Savings in Medicaid Series
Increase Detection and Prevention of Fraud, Waste and Abuse
Fraud, waste and abuse plague the healthcare industry and account for hundreds of billions of dollars lost annually, affecting taxpayers, the Medicare and Medicaid programs and all of their stakeholders. Although there is increased awareness, as well as action being taken, more can be done to detect and prevent fraud, waste and abuse.
Fraud is the intentional deception or misrepresentation that an individual or entity makes knowing this could result in unauthorized benefits to that individual, entity or some other party. Fraud is not committed by accident or mistake. Examples include billing for services not rendered, altering or falsifying documentation, paying or receiving a kickback for services, and purposefully charging a fee for items that carried no cost.
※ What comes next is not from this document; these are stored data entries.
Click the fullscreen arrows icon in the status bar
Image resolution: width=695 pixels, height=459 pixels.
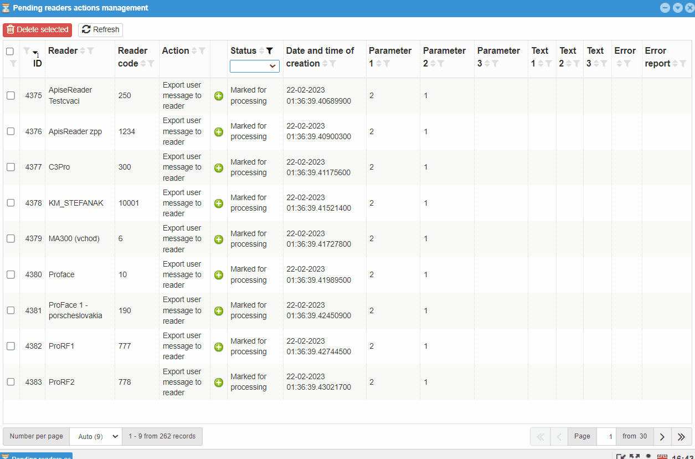(x=634, y=456)
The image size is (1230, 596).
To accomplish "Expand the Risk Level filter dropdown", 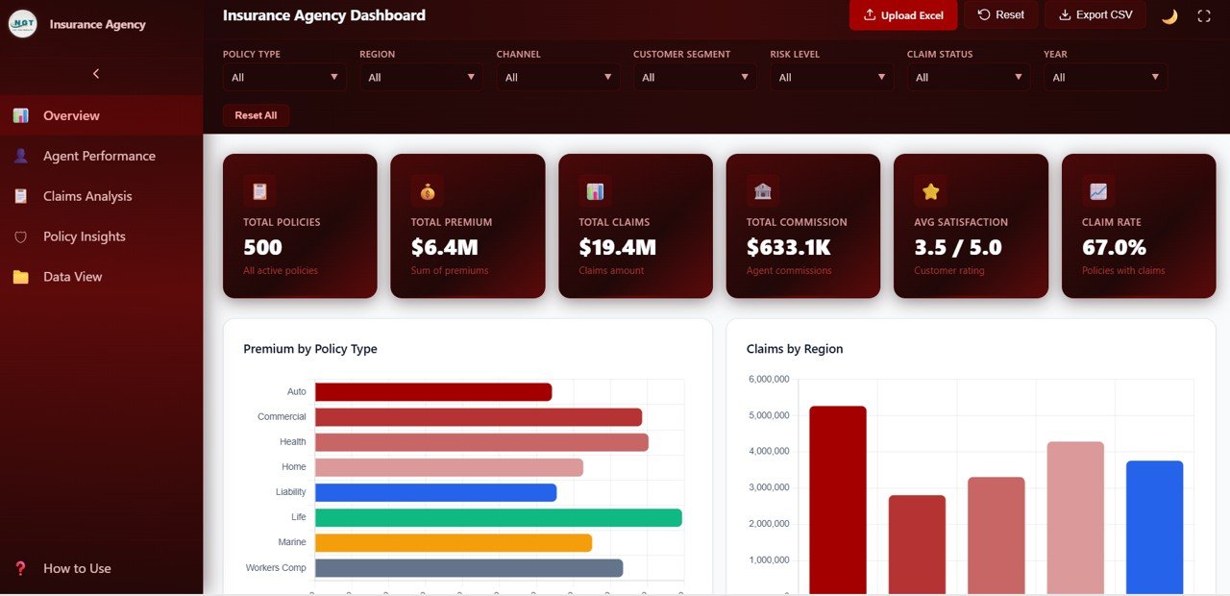I will click(831, 78).
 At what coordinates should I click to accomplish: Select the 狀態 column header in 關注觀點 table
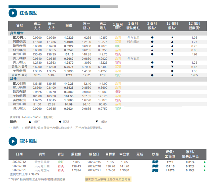[x=155, y=154]
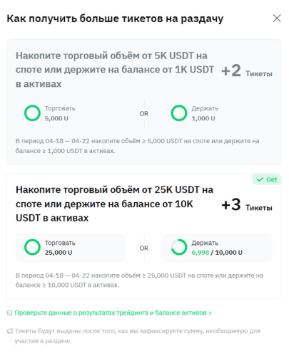
Task: Click the document icon before the green link
Action: pos(9,313)
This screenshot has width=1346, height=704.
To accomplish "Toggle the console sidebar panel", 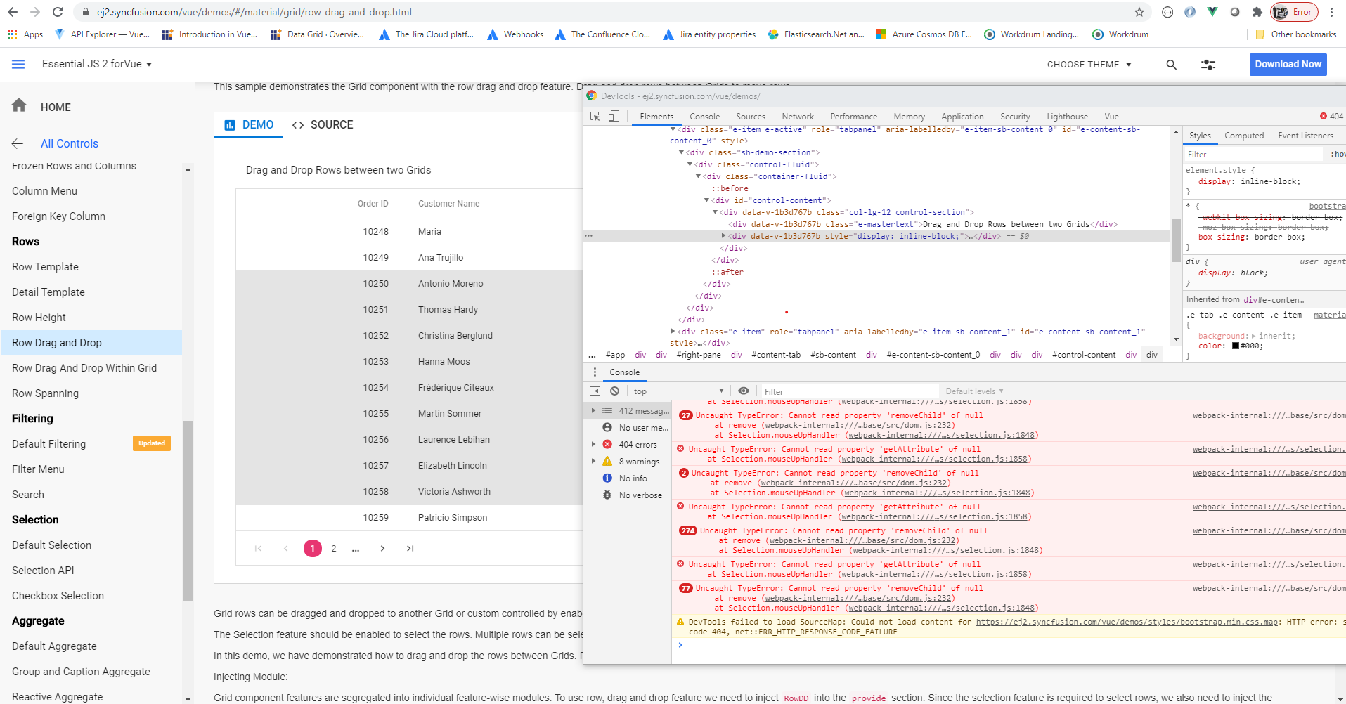I will click(x=595, y=391).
Waste results in the expenditure of resources in excess of need. Waste can simply be the result of sloppy, careless or inefficient billing or treatment. This carelessness results in unnecessary costs being incurred by the Medicaid program. Unlike fraud, waste does not involve the intent to deceive or misrepresent. Examples include unintentional duplicate claim submissions for the same service and improper coding resulting in unnecessary payments.
Abuse is an activity inconsistent with generally accepted business, medical or fiscal standard practices. These practices would be unintentional and include examples such as billing for services not medically necessary, inappropriate or insufficient documentation to support services billed, quality of care issues that fail to meet professionally recognized standards, and services mistakenly billed that should not be paid for by Medicaid.
According to The Joint Commission, an independent non-profit organization focused on improving the quality of care to the public, the United States spends more than $2 trillion annually on healthcare. Industry experts estimate that between 3 and 10 percent – or approximately $60 billion to $200 billion – is lost to fraud each year. This loss directly impacts healthcare insurers, Medicare, Medicaid and consumers through higher costs of care, insurance premiums and taxes. Financial losses caused by healthcare fraud are only part of the story, as healthcare fraud may result in unnecessary or unsafe procedures. Individual victims of healthcare fraud are exploited and subjected to unnecessary or unsafe medical procedures, or whose medical records are compromised or whose legitimate insurance information is used to submit falsified claims. It is estimated that between 30 to 40 cents of each healthcare dollar is wasted – that is, spent on novalue- added activities. The proportion of the national gross domestic product devoted to healthcare spending is 50 percent greater than in any other country and growing, without any evidence that the quality of healthcare in the United States is comparatively better or improving.
State governments play an integral role in the prevention and detection of fraud, waste and abuse. In advancing these efforts, state Medicaid programs may want to consider implementing the following strategies:
Partner with managed care organizations (MCOs) that take fraud, waste and abuse seriously. Because they are closer to those likely to commit fraud, waste and abuse, MCOs are naturally effective partners in detection and prevention. MCOs that are experienced in combating fraud, waste and abuse typically share the following characteristics:
They have a robust fraud, waste and abuse plan or policy in place that includes an education initiative targeting employees, contracted providers and the program beneficiaries they serve
They have successful track records in detecting and preventing fraud, working with external resources such as state regulatory agencies and law enforcement and prosecutorial entities
They use technology, including data mining and anti-fraud tools, to enhance their efforts.
Set specific contract requirements that result in less fraud, waste and abuse. If regulations or a state’s contract with an MCO are unclear or lenient, then fraud, waste and abuse may not be addressed as aggressively. States should consider including stringent requirements regarding:
Provider network. If an MCO’s recruiting and credentialing processes are contractually held to a higher standard, it may eliminate the number of unscrupulous providers entering the Medicaid system.
Performance penalties related to fraud, waste and abuse. Financial liability for performance will likely increase an MCO’s commitment to – as well as its time and monetary investment in – fraud, waste and abuse efforts.
Although states cannot realistically eliminate the total amount of healthcare spending lost to fraud, waste and abuse, there remains a significant amount of savings that can be realized if additional detection and prevention measures are taken nationwide. Conservatively, if increasing anti-fraud measures result in a 3 percent savings in healthcare spending, as estimated by the National Health Care Anti-Fraud Association, a savings of $60 billion can be achieved. If additional waste prevention and detection efforts demonstrate a decrease to 25 cents of each healthcare dollar wasted (versus the 30 to 40 cents of each healthcare dollar wasted according to the Joint Commission), a national savings of between $1 billion and $3 billion can be realized.